TASK: Please render the records from the line containing "Where should I" up to and including the line containing "Action: coord(462,362)" as a Markdown table with the columns Row and Line. Number each row and skip blank lines.

THE RECORDS:
::::

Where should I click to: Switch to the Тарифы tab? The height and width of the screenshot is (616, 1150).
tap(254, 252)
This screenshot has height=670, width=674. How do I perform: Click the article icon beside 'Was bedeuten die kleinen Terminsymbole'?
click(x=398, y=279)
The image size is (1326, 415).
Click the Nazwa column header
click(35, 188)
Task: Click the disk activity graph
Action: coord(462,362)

::::

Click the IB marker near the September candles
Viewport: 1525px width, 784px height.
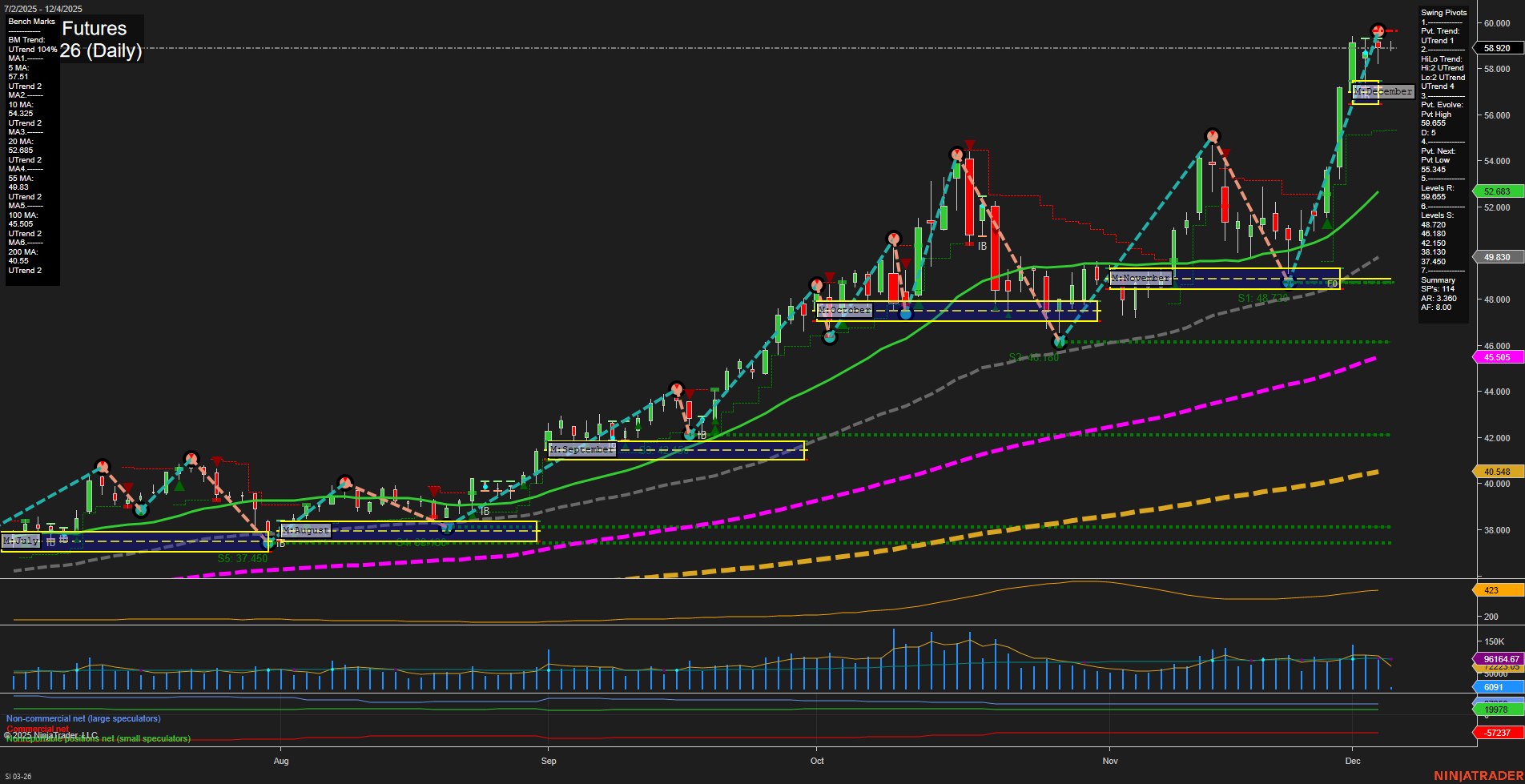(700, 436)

::::

EXERCISE OUTPUT:
| Row | Line |
|---|---|
| 1 | Where should I click to: Switch to the Тарифы tab? The height and width of the screenshot is (616, 1150). |
| 2 | tap(254, 252) |
| 3 | This screenshot has height=670, width=674. How do I perform: Click the article icon beside 'Was bedeuten die kleinen Terminsymbole'? |
| 4 | click(x=398, y=279) |
| 5 | The image size is (1326, 415). |
| 6 | Click the Nazwa column header |
| 7 | click(35, 188) |
| 8 | Task: Click the disk activity graph |
| 9 | Action: coord(462,362) |